> PROBLEM REQUIREMENTS
Where the line containing "Task: Like Tadoma's best answer" appears, end the copy there, keeping that line; start from the first line of the entries, copy exactly, and omit pictures.

> RECORD SET

•••

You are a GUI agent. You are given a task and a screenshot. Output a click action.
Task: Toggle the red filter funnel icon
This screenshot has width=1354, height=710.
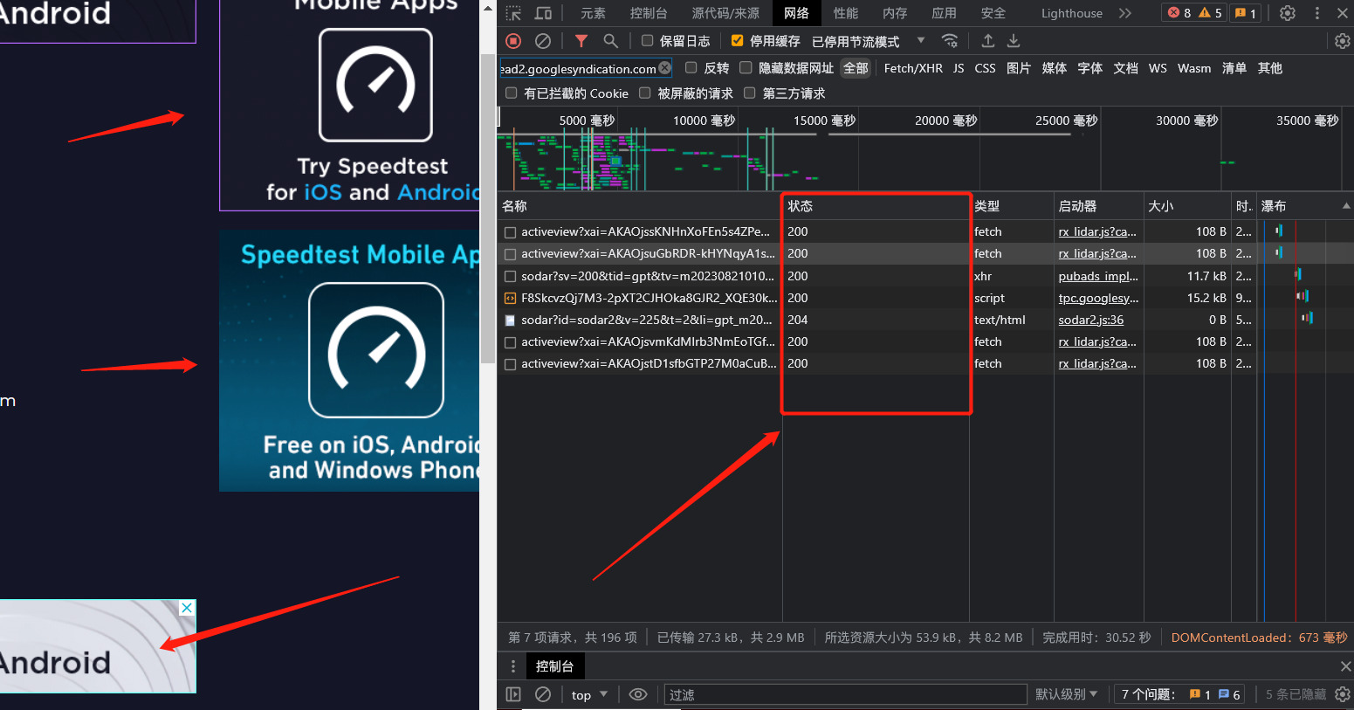pos(581,41)
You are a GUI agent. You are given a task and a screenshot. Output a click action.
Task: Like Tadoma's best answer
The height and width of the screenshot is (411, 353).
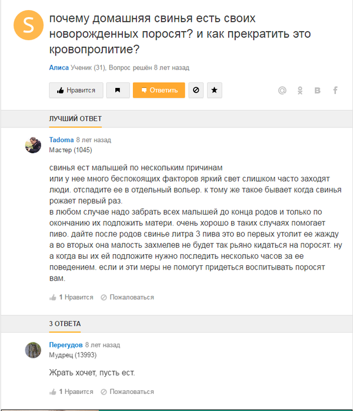coord(71,297)
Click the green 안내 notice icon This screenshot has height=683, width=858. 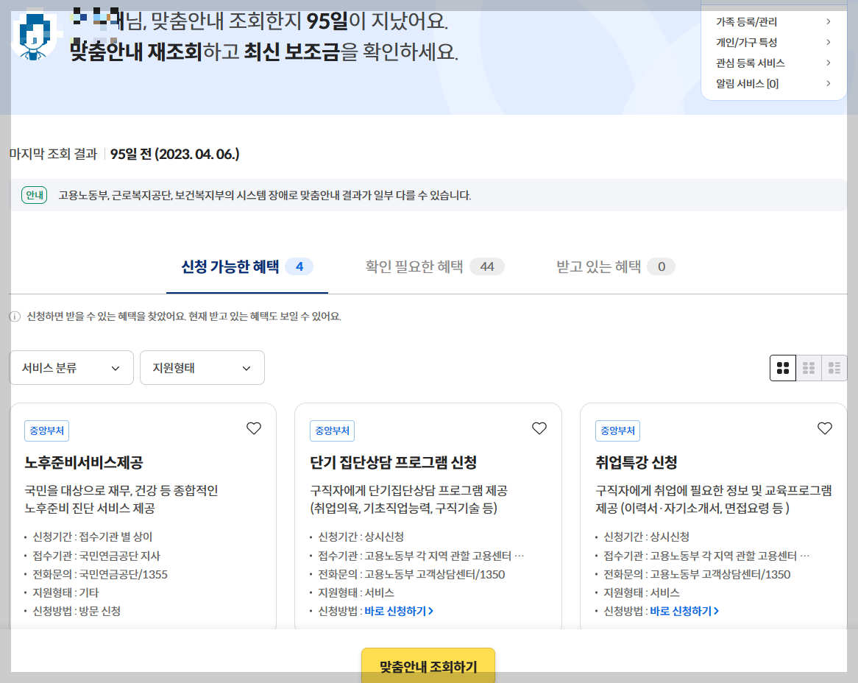[32, 195]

•••

> SOLUTION BELOW
You are a GUI agent. You are given a task and a screenshot. Output a click action.
Task: Toggle the red filter funnel icon
This screenshot has width=1354, height=710.
pos(581,41)
You are a GUI agent. You are given a task and a screenshot. Output a click action.
Task: Like Tadoma's best answer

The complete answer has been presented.